The challenge isn't whether to use AI in learning and development, but how to design experiences that build capability rather than dependency. How can educators help leaders develop the judgement to know when to rely on AI-generated insights and when to override them? These are questions the ChangeSchool team is actively exploring as it scales programmes internationally.


Participants at the Frugal AI Hub, Cambridge Judge Business School.

Moving Forward Together

Events like this matter because they create space for honest dialogue about genuinely difficult questions. Rather than providing easy answers, they help participants ask better questions.


Several remain particularly pressing: How can organisations prepare workforces for a future that can't yet be clearly envisioned? What governance frameworks can keep pace with technological change? How can leaders balance the efficiency imperative of AI with the need to preserve essential human capabilities? Can frugal approaches to AI genuinely enable smaller economies to compete, or will capital and compute constraints prove insurmountable?

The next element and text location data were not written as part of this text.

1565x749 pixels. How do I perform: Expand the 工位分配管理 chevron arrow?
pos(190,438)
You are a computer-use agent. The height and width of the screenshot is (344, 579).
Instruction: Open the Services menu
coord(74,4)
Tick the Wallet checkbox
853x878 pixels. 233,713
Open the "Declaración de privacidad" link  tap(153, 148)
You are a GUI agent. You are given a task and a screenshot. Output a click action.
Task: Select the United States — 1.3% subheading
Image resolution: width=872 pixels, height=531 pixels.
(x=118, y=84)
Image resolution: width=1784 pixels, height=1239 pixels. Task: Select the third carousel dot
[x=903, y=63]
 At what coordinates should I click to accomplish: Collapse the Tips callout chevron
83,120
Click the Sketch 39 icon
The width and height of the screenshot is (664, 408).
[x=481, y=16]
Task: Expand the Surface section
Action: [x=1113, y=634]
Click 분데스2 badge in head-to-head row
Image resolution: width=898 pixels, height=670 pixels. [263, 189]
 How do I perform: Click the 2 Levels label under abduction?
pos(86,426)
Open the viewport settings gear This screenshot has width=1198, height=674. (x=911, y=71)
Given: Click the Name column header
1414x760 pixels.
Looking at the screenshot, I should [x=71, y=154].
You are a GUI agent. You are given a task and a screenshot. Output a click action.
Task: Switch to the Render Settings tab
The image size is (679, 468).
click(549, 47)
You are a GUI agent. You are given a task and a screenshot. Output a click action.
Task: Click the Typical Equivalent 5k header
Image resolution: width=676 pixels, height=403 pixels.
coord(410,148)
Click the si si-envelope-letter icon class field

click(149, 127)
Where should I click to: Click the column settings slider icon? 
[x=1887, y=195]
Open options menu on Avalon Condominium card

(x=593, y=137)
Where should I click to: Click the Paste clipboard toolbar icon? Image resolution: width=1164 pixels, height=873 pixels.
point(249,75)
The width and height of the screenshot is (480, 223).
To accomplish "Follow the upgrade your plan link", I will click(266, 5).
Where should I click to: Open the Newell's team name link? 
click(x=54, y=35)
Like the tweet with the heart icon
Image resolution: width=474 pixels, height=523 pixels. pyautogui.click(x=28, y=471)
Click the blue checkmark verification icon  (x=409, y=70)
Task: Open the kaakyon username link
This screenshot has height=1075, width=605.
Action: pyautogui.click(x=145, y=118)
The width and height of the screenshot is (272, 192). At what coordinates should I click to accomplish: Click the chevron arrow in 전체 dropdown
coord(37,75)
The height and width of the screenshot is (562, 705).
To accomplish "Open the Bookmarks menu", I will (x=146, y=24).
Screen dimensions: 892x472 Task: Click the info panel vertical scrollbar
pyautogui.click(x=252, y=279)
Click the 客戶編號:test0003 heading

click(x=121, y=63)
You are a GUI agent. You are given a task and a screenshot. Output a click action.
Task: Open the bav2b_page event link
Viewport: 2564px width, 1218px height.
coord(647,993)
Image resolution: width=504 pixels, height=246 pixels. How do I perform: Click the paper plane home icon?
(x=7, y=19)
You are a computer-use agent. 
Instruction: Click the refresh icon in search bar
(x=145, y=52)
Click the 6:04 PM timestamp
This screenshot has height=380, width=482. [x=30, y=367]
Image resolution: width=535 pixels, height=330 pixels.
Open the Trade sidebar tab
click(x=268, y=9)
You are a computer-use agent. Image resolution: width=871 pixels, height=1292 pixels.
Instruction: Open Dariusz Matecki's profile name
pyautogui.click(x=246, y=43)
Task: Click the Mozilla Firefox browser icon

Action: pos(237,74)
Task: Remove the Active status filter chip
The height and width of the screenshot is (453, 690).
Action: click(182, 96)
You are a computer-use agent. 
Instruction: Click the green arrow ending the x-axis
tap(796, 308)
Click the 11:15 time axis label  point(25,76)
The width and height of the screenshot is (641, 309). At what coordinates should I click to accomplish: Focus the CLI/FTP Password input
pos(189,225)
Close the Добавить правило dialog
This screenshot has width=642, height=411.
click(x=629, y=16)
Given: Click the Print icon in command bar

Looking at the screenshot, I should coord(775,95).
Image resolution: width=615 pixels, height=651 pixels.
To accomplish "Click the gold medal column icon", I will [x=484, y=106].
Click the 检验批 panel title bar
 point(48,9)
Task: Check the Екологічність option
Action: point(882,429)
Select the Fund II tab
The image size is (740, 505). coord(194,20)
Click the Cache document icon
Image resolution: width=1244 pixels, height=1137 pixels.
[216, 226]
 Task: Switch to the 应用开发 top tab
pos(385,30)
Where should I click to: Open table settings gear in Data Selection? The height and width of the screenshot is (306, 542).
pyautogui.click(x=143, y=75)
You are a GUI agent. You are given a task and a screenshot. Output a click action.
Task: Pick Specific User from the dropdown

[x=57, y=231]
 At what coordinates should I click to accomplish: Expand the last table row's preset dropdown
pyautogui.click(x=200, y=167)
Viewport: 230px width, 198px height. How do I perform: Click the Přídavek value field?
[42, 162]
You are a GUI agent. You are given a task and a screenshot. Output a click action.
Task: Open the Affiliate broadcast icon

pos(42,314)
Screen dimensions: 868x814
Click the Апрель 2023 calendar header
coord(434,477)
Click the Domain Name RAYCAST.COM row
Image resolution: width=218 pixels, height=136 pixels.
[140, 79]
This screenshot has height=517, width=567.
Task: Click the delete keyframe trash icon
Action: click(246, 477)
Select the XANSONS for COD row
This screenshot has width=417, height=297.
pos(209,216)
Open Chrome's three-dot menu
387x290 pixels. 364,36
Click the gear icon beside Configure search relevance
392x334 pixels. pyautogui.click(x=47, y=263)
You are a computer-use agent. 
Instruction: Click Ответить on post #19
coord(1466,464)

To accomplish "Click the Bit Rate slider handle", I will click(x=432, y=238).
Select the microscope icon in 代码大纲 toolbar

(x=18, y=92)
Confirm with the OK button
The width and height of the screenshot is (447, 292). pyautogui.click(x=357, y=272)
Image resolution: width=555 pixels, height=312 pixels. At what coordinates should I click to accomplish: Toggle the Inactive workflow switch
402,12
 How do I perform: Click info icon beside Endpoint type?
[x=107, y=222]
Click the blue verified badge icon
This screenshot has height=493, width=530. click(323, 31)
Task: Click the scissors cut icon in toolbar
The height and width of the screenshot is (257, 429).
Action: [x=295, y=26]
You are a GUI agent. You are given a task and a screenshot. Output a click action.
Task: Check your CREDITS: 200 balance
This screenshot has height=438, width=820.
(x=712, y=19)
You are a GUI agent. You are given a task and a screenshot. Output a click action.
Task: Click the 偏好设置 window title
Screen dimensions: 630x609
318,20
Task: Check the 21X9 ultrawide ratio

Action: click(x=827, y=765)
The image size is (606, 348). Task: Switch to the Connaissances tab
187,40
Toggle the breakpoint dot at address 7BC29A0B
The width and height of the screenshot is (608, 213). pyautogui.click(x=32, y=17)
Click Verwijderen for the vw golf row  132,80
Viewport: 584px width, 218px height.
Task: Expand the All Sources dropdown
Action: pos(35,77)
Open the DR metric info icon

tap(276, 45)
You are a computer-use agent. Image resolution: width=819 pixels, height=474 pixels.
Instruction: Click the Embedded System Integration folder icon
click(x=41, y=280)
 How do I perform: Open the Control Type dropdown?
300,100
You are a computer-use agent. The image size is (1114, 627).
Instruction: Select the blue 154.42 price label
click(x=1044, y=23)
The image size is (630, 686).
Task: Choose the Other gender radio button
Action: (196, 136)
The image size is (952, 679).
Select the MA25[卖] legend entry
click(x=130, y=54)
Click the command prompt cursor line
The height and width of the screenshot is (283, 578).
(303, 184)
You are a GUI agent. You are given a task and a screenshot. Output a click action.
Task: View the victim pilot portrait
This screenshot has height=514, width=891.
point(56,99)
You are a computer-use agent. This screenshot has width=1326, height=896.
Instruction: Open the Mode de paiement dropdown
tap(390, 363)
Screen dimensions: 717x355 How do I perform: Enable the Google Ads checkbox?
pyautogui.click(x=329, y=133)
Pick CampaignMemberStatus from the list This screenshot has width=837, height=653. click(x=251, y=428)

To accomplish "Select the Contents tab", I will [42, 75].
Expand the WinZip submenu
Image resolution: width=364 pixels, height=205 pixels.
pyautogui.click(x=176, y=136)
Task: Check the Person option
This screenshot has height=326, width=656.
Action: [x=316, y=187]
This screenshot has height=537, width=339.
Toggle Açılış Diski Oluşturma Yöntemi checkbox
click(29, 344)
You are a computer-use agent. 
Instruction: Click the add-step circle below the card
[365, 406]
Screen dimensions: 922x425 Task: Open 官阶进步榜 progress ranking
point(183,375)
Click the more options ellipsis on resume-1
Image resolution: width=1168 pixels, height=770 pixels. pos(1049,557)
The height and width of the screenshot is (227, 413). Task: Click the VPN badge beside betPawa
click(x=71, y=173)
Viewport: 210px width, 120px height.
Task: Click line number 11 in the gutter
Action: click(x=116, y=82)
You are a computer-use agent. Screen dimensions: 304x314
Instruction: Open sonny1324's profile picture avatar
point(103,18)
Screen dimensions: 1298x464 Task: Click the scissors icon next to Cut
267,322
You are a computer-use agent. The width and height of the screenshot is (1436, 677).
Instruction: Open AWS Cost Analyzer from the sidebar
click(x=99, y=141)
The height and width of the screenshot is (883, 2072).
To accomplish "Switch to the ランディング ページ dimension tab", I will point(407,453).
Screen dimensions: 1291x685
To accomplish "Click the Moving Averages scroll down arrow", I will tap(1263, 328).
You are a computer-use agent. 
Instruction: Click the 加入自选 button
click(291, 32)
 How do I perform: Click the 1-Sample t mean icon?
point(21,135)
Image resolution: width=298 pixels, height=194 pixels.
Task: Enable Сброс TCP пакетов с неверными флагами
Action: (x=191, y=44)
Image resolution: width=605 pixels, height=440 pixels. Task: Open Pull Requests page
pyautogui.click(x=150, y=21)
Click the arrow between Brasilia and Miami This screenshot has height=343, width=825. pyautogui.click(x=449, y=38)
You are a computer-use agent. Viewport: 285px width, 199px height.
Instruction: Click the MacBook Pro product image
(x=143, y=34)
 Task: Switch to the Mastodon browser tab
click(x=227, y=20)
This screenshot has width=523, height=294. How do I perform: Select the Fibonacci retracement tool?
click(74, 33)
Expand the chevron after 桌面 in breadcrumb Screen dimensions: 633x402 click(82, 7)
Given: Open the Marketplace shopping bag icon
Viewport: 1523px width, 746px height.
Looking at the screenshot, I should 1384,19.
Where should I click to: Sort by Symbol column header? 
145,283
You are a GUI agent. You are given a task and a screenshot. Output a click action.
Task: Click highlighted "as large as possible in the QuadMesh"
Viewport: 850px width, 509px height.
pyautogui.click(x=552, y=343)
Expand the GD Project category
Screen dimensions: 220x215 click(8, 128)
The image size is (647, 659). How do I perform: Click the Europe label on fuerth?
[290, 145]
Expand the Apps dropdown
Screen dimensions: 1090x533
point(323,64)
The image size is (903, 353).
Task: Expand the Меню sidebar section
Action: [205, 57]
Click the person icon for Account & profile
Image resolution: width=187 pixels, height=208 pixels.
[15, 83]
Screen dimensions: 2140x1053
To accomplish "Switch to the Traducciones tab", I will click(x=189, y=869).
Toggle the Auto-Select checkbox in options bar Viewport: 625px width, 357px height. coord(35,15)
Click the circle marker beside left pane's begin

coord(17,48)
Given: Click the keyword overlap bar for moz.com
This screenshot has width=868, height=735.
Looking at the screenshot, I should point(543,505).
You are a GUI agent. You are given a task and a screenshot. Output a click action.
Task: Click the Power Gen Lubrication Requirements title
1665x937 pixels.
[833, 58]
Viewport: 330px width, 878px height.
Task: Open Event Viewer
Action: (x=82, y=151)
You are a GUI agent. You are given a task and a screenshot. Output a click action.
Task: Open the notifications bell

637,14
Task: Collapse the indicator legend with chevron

These are the questions that will shape how organisations (and economies) navigate the AI transformation ahead. At ChangeSchool, the commitment is to helping leaders develop the capabilities to answer them in their own contexts, building judgement and wisdom that no algorithm can replace.



Viren Lall is Managing Director of ChangeSchool London. This article reflects on insights from a panel discussion at the Frugal AI Hub, Cambridge Judge Business School, co-hosted by Jaideep Prabhu, Elizabeth Osta, Nicola Buckley, and Christian Neubacher.